Did we ever think we would be carrying out bookings on the phone, Facetime at scans, and arriving in personal protective equipment in the community to carry out postnatal care and blood spots? Did we envision a time when we would be asking women to isolate as much as possible prior to birth and telling them that they could not have visitors in their home following the birth of their new baby? Pictures of new mums and dads showing their baby through the window to new grandparents who could not visit, cuddle or kiss their new grandchild were hard to see and even contemplate.

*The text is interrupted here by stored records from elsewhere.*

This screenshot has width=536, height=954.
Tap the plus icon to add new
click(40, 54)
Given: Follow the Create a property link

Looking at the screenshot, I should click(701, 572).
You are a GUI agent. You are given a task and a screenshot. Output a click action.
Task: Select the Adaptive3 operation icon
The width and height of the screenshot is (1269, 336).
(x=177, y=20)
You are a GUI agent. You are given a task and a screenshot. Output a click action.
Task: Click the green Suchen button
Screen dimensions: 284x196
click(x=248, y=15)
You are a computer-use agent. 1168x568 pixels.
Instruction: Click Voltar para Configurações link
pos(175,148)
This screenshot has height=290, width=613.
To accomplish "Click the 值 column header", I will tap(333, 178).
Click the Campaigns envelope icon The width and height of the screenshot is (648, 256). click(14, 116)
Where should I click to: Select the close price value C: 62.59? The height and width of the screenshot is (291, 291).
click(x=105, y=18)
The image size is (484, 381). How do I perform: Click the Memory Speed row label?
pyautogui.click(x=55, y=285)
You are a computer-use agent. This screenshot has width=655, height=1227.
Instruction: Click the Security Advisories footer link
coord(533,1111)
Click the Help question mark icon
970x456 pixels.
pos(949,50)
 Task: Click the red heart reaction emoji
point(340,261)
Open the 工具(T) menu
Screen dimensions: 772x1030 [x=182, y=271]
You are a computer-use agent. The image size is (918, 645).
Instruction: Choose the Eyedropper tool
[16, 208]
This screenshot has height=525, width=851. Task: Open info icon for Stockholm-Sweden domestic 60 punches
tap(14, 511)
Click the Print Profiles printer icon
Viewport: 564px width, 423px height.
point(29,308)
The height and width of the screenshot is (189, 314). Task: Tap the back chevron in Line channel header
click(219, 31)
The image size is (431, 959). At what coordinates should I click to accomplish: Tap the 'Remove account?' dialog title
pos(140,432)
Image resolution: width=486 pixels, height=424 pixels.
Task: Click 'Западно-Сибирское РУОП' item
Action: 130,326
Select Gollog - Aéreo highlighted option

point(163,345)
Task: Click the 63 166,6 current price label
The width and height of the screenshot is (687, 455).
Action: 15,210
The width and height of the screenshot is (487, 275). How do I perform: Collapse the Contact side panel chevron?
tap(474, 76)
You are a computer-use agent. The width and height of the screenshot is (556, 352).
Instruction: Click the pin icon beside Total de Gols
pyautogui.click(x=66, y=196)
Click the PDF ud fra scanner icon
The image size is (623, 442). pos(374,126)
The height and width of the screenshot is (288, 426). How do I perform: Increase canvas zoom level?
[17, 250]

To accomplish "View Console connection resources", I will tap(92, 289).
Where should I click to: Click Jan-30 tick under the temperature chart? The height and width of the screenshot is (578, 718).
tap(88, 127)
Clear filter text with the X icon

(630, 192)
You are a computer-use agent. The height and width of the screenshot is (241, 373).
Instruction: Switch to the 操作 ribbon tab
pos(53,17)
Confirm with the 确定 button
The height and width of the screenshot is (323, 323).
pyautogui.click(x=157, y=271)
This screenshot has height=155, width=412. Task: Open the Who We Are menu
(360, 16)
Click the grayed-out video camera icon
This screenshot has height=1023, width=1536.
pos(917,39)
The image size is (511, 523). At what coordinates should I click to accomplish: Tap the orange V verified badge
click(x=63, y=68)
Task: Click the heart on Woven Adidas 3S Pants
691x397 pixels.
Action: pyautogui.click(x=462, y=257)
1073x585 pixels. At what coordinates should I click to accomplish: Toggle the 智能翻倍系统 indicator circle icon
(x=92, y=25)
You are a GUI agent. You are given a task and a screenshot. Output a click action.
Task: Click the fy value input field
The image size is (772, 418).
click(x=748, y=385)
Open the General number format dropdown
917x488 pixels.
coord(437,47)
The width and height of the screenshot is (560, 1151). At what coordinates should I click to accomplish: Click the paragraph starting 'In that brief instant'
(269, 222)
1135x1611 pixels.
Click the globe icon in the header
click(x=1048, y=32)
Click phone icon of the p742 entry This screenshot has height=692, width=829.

Despite all this turmoil, upheaval and disappointment, it testimonies to the support, care and work of midwives nationally which can be viewed all across social media, in the national press and locally in the quantity of cards and gifts delivered to midwifery staff. The ‘clap for carers’ every week sought to raise our morale and that of all our NHS colleagues, some of whom will never forget their experiences. Many of us will have family, friends and work mates who have had this dreadful virus and indeed, there will be some among us who have suffered the trauma of losing a loved one and being unable to give them the funeral they wanted or deserved. As we move along the continuum of the ‘new normal’, we need to find positives in all this trauma.
We have found new ways of working which in fact may help both midwives and women. The once dreaded conference call is now a window into the lives of our friends, families and patients. Social distancing has in a lot of ways given a rebirth to respect for people's personal space and, for the most part, stopped people leaning across strangers and pushing and shoving in various situations. Our birds and animal friends have valued the peace and tranquillity of our roads and skies which has enabled them to return to their habitats in peace.
Try to take time to enjoy some of this tranquillity to enable you to have time to heal, reflect and take stock of the important things in life. Make use of the various well-being apps and creative tools being offered by local trusts and NHS England, and, most of all, remind yourself that you have achieved something great. Because of your resilience, women, babies and families have been supported and are confident to face the future-whatever it holds.